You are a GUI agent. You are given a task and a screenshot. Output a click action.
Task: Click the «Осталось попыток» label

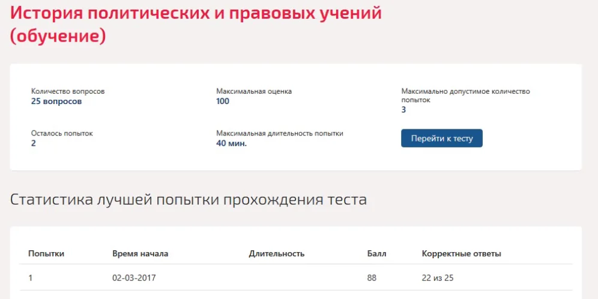(62, 134)
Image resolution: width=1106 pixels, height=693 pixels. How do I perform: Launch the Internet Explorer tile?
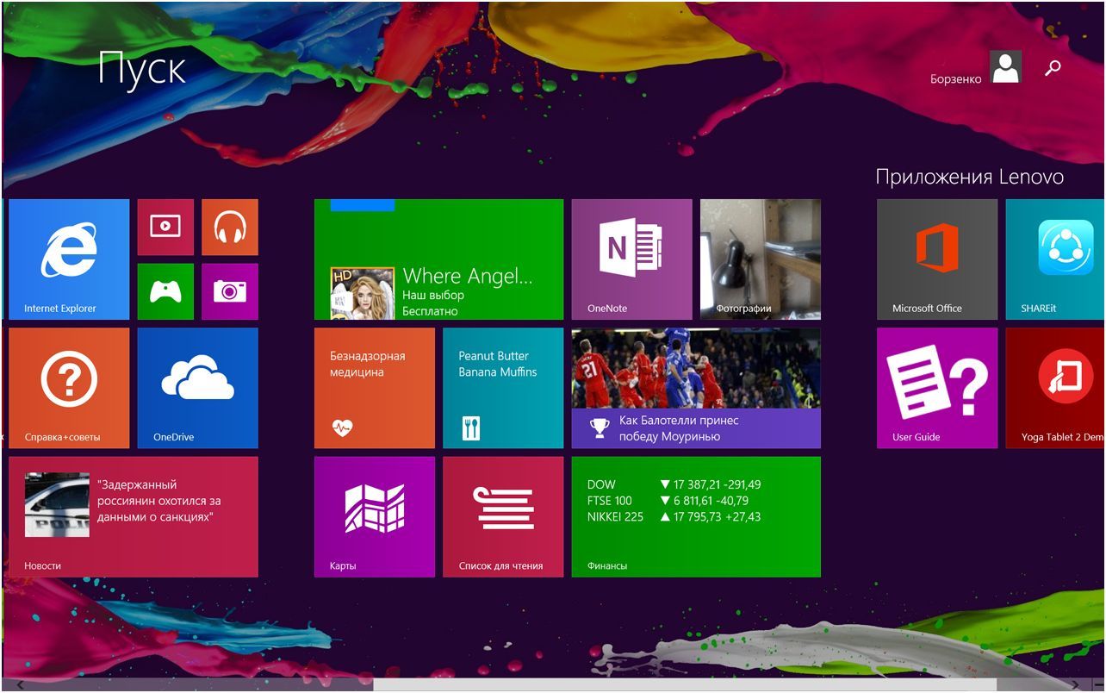pyautogui.click(x=67, y=259)
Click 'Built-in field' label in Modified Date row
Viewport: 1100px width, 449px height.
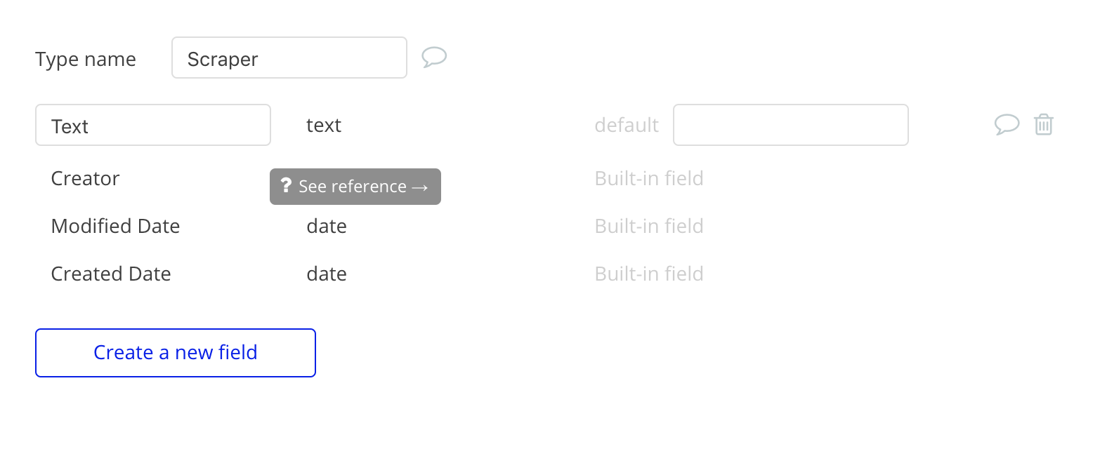(x=649, y=226)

» **Task goal**: Exactly the lines from the one holding "Click 'Built-in field'" through the last line of the entries must be set down, with nothing added and no pictures.

» **Response box**:
Click 'Built-in field' label in Modified Date row
Viewport: 1100px width, 449px height.
(x=649, y=226)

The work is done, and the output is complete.